I just would like to approximate any number, out of mathematical curiosity, purely in terms of e.
Example: If I give n=7.3890, the program must return a=1,b=0, which is the best approximation(minimal error) for all whole number pairs(a,b)
from math import *
n=float(input("Enter a number to be approximated:"))
for a in range(10):
for b in range(10):
if ((e**2)*a)+(e*b)==n:
print(a,b)
This program couldn't do so since it searches for exact values rather than approximate ones
Premise: the following solution finds integer (approximate) coefficients.
An easy way to make your code more efficient is to use vectorization (using the numpy library) to compute the polynomial on all combination of indices, then return the combination of indices whose value of the polynomial is closer to the value of n.
The following code creates a grid of all integer a and b combinations using np.meshgrid, then computes the polynomial on all combinations and computes the positions of the combination making the polynomial closer to n using np.argmin. Lastly, it returns the a and b values of the combination.
import numpy as np
def find_approximate_integer_coefficients(n, x, amin=-10, amax=10, bmin=-10, bmax=10):
a_range = np.arange(amin, amax+1)
b_range = np.arange(bmin, bmax+1)
a_coefficients, b_coefficients = np.meshgrid(a_range, b_range)
polynomial_value = (a_coefficients * (x ** 2) + b_coefficients * x)
argmin = np.abs(polynomial_value - n).argmin()

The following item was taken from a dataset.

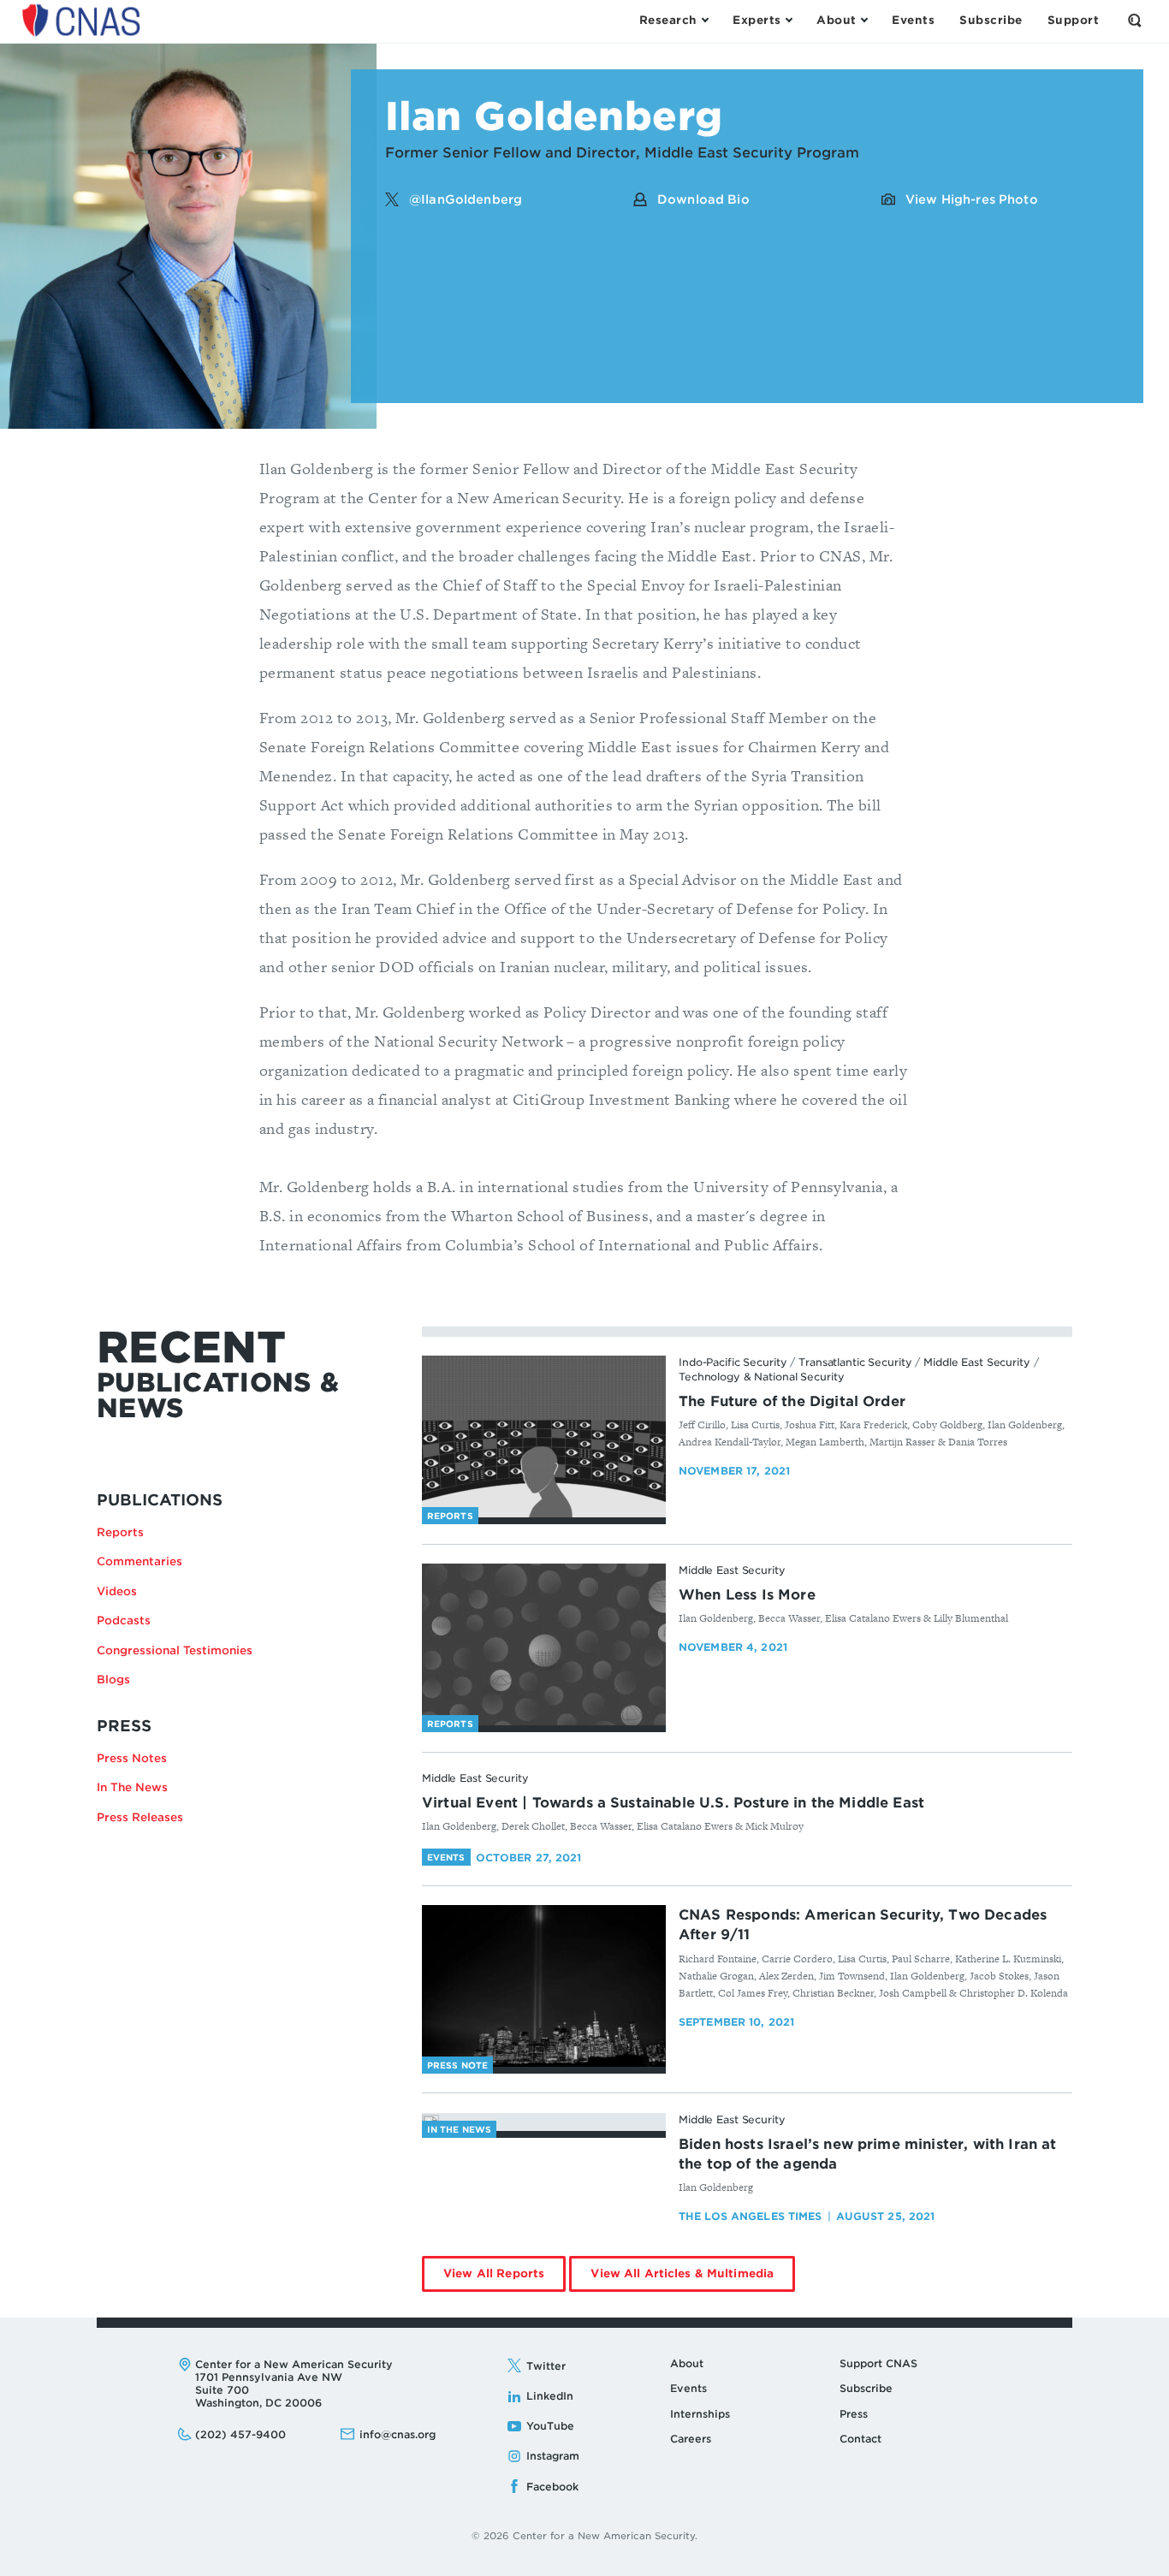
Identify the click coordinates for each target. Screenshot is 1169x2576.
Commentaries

return a_coefficients.flatten()[argmin], b_coefficients.flatten()[argmin]
For instance, find_approximate_integer_coefficients(7.3890, np.e) returns (1, 0) in about 75 microseconds on my laptop.
You can easily extend the code above to the case of higher-order polynomials as the np.meshgrid method accepts an arbitrary number of ranges to create the grid.